For the first time in years, he found himself remembering Rhaegar Targaryen. He wondered if Rhaegar had frequented brothels; somehow he thought not.
Robert would swear undying love and forget them before evenfall, but Ned Stark kept his vows.

"Lyanna is a hypocrite for calling out chronic cheaters like robert and then running away with Rhaegar" this is truly funny, the fact that you associate a man who chronically visits brothels, fucks child prostitutes and leaves bastards all around, with a man who left his one (1) arranged marriage for another girl he fell in love with. Especially when Ned already makes this exact comparison in the very first book, first between Robert and Rhaegar and then between Robert and himself, just to showcase how fucked up in the head his BFF Robert was compared to both Rhaegar and himself.

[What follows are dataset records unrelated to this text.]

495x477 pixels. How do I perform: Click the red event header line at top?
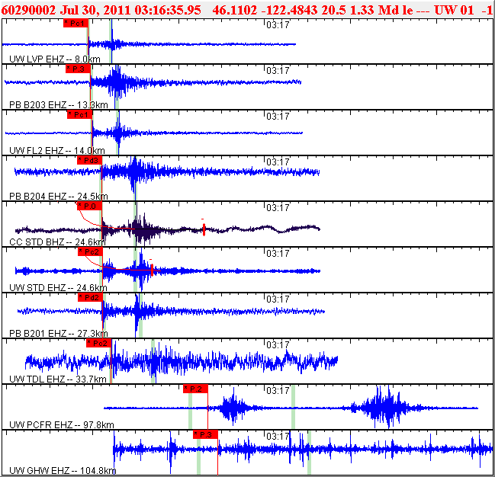click(247, 10)
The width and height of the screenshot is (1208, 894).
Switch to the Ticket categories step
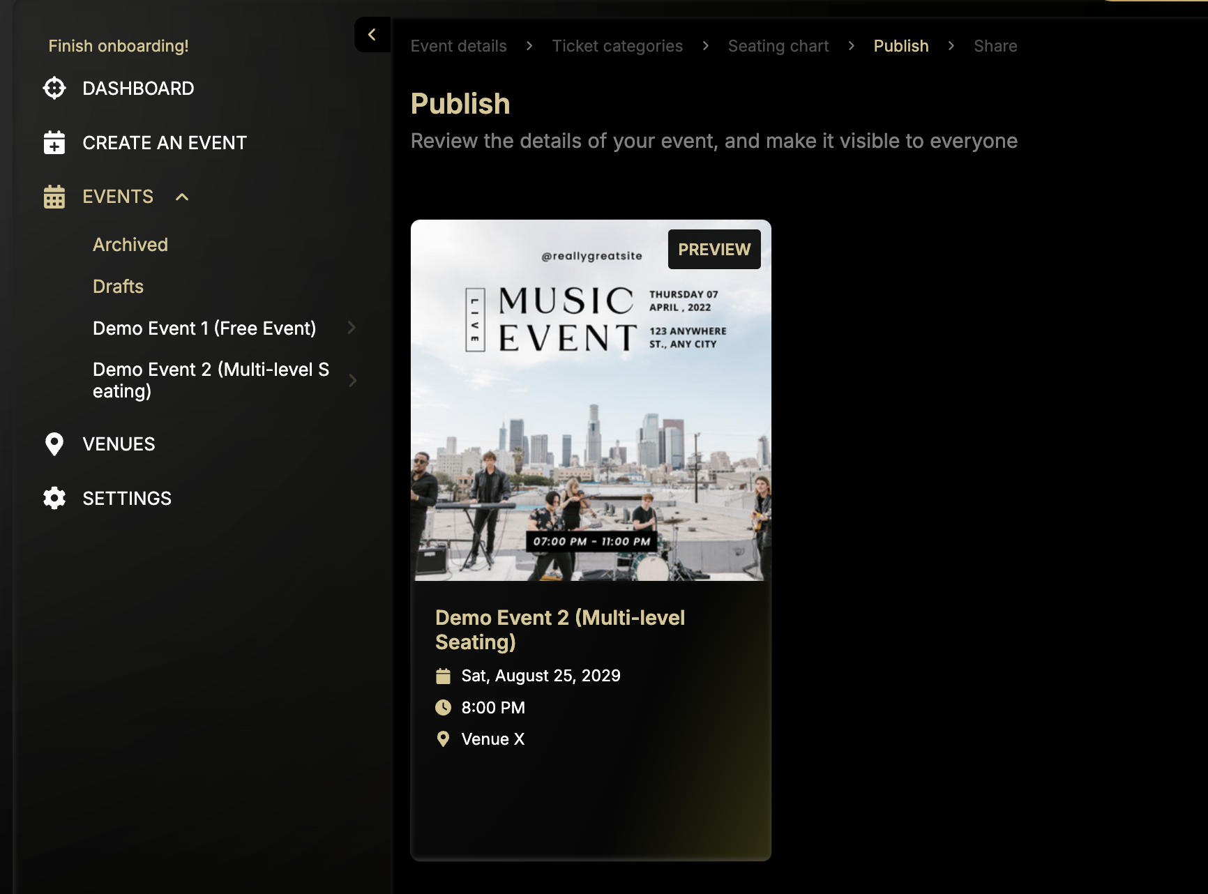point(617,46)
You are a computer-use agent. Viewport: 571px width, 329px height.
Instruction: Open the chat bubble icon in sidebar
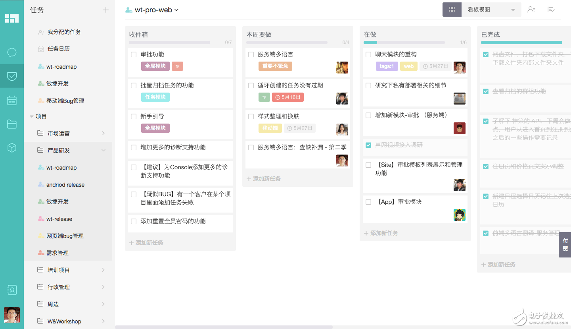(12, 52)
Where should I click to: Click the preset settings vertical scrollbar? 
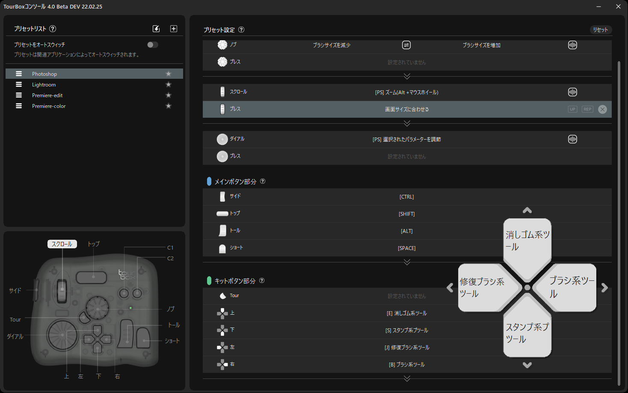tap(619, 223)
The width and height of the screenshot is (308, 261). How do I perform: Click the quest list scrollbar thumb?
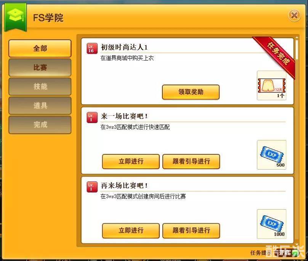[x=297, y=50]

And now I'm not saying Ned should be uncritically treated by the reader as this paragon of virtue and feminism. I'm saying, however, that Ned's standards of "decent behavior towards women" are pretty close to the writer's standards of decent behavior towards women, in universe, considering he has one of the healthiest marriages and probably the healthiest relationship with his daughters in the asoiaf universe and his one basic fatal flaw regarding his sister is precisely arranging her marriage with his BFF Robert, a decision that haunts him to this day considering he spends one whole book reflecting on and regretting his friendship with Robert and his decision to marry his sister to Robert. And this regret is now reinforced by every single one of Robert's actions during or prior to AGOT that Ned finds repulsive, aka his murderous obsession with Dany, his violent treatment of Cersei, his mistreatment of all these women/children and their kids, his approval of the murder and rape of Elia and her kids.

Ned now finally realizes what Lyanna already instinctively knew about Robert's nature from the get go (even if she didn't have all the data at the time). He should have known what she already instinctively knew, despite being so young, but he was too far gone into his delululand of sacred bromance with Robert to care. Now he knows precisely why his sister chose Rhaegar and now he reflects on all this and his regret and guilt run so deep but it's too late because Lyanna and Rhaegar are dead and there is nothing he can do about it. And the harrowing recounting of Lyanna's death in Ned's pov is something for sure, but let's not forget the understated yet still discernable regret and sadness in his visual memory of Rhaegar's death which is in sharp contrast with his complete apathy and emotional detachment towards his living breathing friend who is standing right in front of him:

“I vowed to kill Rhaegar for what he did to her.” You did,” Ned reminded him. “Only once,” Robert said bitterly. They had come together at the ford of the Trident while the battle crashed around them, Robert with his warhammer and his great antlered helm, the Targaryen prince armored all in black. On his breastplate was the three-headed dragon of his House, wrought all in rubies that flashed like fire in the sunlight. The waters of the Trident ran red around the hooves of their destriers as they circled and clashed, again and again, until at last a crushing blow from Robert’s hammer stove in the dragon and the chest beneath it. When Ned had finally come on the scene, Rhaegar lay dead in the stream, while men of both armies scrabbled in the swirling waters for rubies knocked free from his armor. “In my dreams, I kill him every night,” Robert admitted. “A thousand deaths will still be less than he deserves.“ There was nothing Ned could say to that.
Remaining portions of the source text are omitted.